**THE TASK:**
Could you copy every record below exactly, leaving out the pictures?

[Stored items]
Start of Block

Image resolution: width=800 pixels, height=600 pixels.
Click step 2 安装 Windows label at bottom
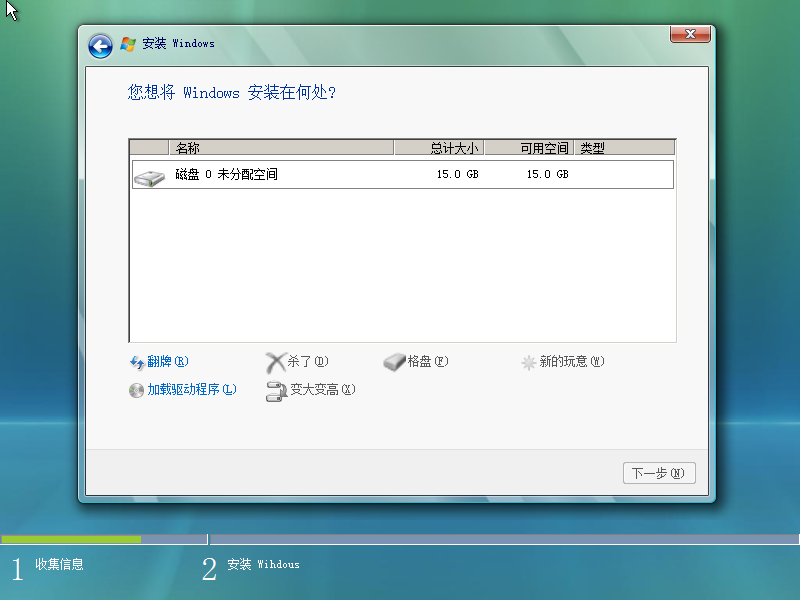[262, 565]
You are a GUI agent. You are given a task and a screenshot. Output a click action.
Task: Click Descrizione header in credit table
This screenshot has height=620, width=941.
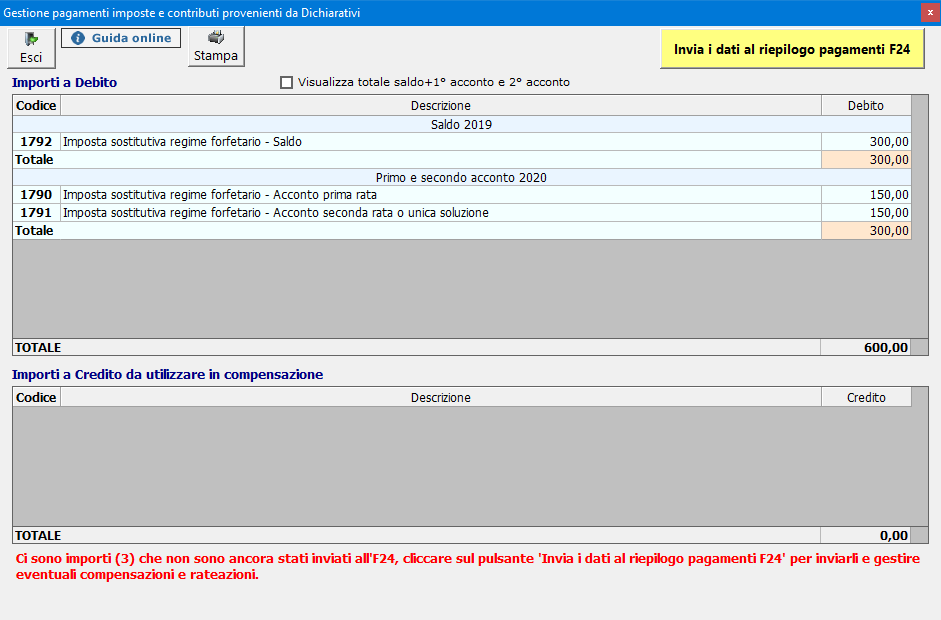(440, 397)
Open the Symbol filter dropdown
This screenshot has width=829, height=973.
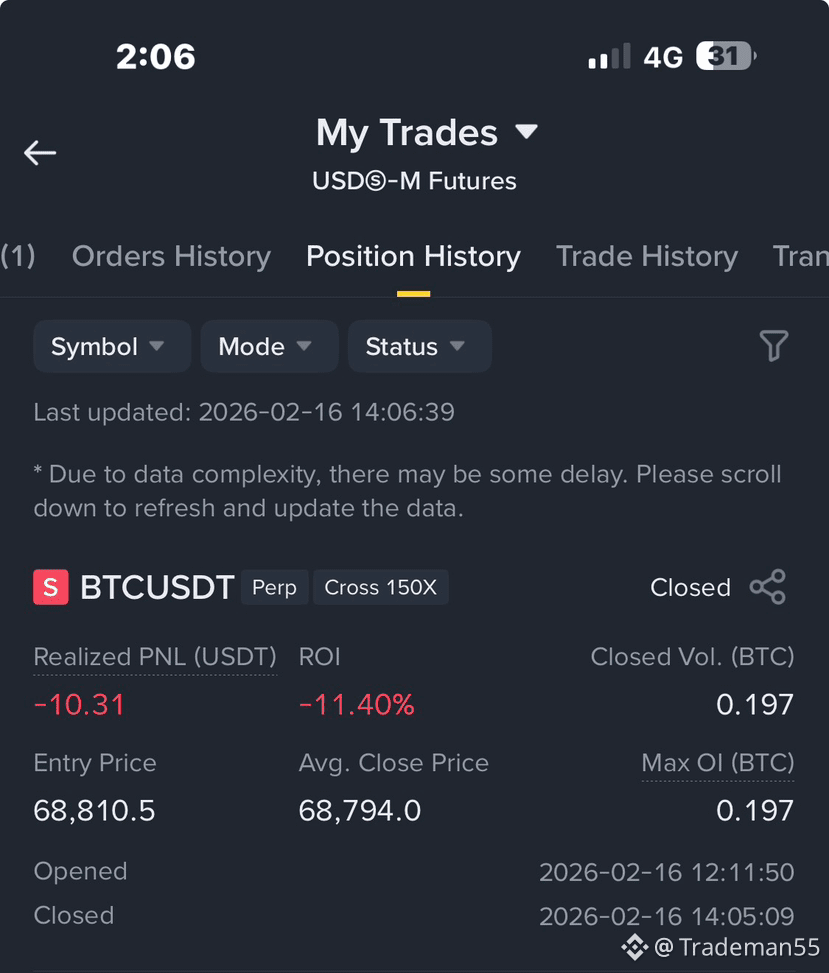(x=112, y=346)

End of Block

**RESPONSE TO THE EXERCISE:**
Image resolution: width=800 pixels, height=600 pixels.
Click step 2 安装 Windows label at bottom
[262, 565]
You are a GUI agent. You are given a task and a screenshot. Output a click action.
Task: Click Descrizione header in credit table
This screenshot has height=620, width=941.
(440, 397)
Open the Symbol filter dropdown
This screenshot has width=829, height=973.
(x=112, y=346)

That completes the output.